Bravo
v.
Uvaydov

Appellate Division of the Supreme Court of New York, Second DepartmentSep 20, 2004
10 A.D.3d 668 (N.Y. App. Div. 2004)
10 A.D.3d 668781 N.Y.S.2d 787

2003-08536

September 20, 2004.

Before: Smith, J.P., S. Miller, Adams, Rivera and Lifson, JJ., concur.


In an action to recover damages for personal injuries, etc., the plaintiff James Bravo appeals from an order of the Supreme Court, Queens County (Taylor, J.), dated May 16, 2003, which granted the defendants' motion for summary judgment dismissing the complaint on the ground that he did not sustain a serious injury within the meaning of Insurance Law § 5102 (d) and denied as academic the plaintiffs' cross motion for summary judgment on the issue of liability.

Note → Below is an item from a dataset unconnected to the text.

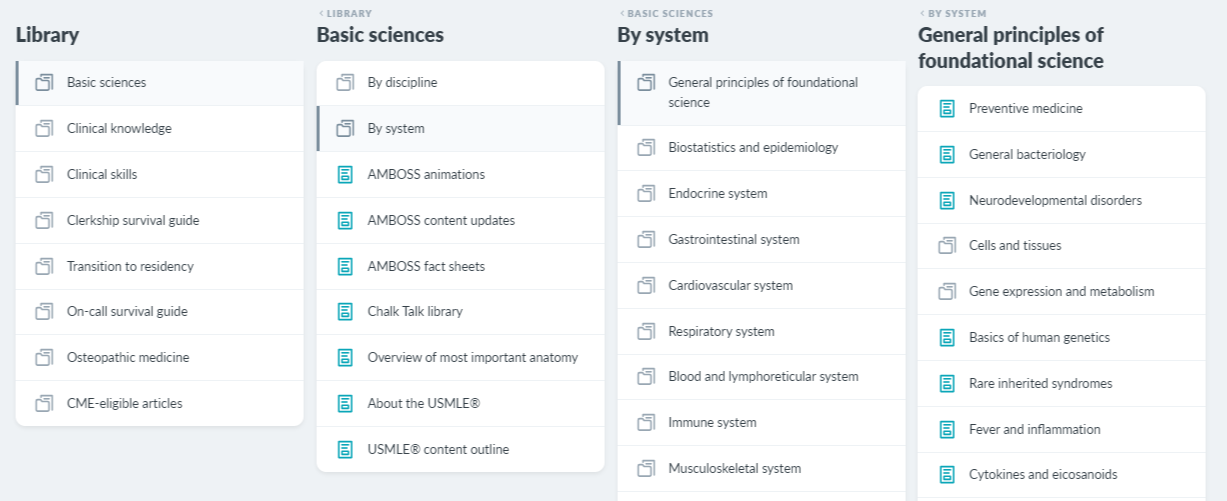The width and height of the screenshot is (1227, 501).
Task: Open Gene expression and metabolism folder
Action: pyautogui.click(x=1062, y=291)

Ordered that the appeal from so much of the order as granted that branch of the defendants' motion which was for summary judgment dismissing the complaint insofar as asserted by the plaintiff Maria Teresa Alinea-Bravo and as denied as academic that branch of the plaintiffs' cross motion which was for summary judgment on the issue of liability in favor of the plaintiff Maria Teresa Alinea-Bravo is dismissed, as the plaintiff James Bravo is not aggrieved by those portions of the order; and it is further,

Ordered that the order is reversed insofar as reviewed, on the law, that branch of the motion which was for summary judgment dismissing the complaint insofar as asserted by the plaintiff James Bravo is denied, the complaint is reinstated insofar as asserted by the plaintiff James Bravo, and the matter is remitted to the Supreme Court, Queens County, for a determination of that branch of the cross motion which was for summary judgment on the issue of liability in favor of the plaintiff James Bravo; and it is further,

Ordered that one bill of costs is awarded to the plaintiff James Bravo.

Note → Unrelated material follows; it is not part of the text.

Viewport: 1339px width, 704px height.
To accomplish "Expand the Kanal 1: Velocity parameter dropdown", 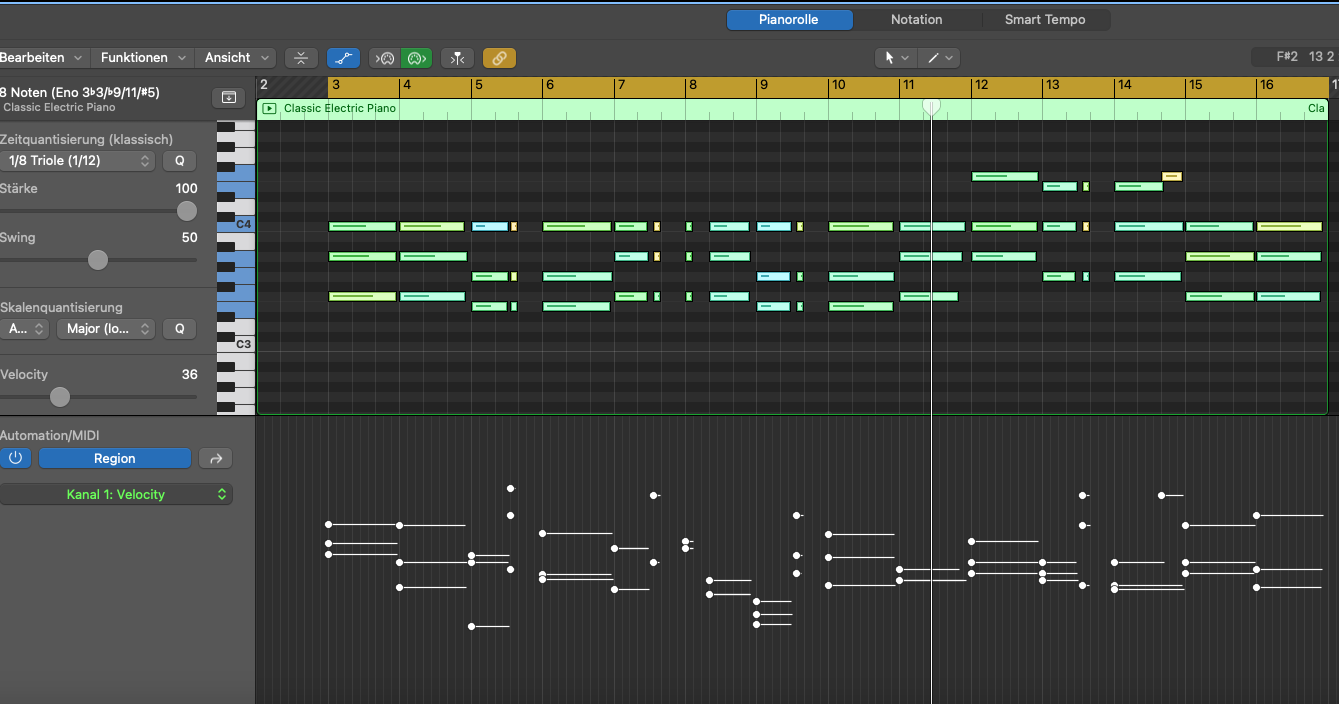I will coord(116,494).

The defendants made a prima facie showing that the plaintiff James Bravo (hereinafter the injured plaintiff) did not sustain a serious injury within the meaning of Insurance Law § 5102 (d) as a result of the subject motor vehicle accident ( see Toure v. Avis Rent A Car Sys., 98 NY2d 345; Gaddy v. Eyler, 79 NY2d 955). However, contrary to the determination of the Supreme Court, the affirmation of the injured plaintiff's treating physician, submitted in opposition to the defendants' motion for summary judgment, was sufficient to raise a triable issue of fact. The injured plaintiff's physician set forth the range of motion tests that he utilized, quantified the results of those tests, and concluded that the injured plaintiff sustained a significant consequential loss and limitation of motion in the cervical and lumbar spines. In addition, the physician's findings of decreased sensation over the right L4 and L5 dermatomes were corroborated by the findings of the defendants' neurologist.

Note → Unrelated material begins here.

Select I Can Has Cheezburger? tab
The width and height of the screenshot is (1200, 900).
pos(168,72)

Accordingly, the Supreme Court erred in granting that branch of the defendants' motion which was for summary judgment dismissing the complaint insofar as asserted by the injured plaintiff on the ground that he did not sustain a serious injury within the meaning of Insurance Law § 5102 (d). Moreover, in light of the foregoing, we remit the matter to the Supreme Court, Queens County, for a determination of that branch of the plaintiffs' cross motion which was for summary judgment on the issue of liability in favor of the injured plaintiff.

We note that although the appellant's brief purports to also be on behalf of the plaintiff Maria Teresa Alinea-Bravo, no notice of appeal was filed by that plaintiff.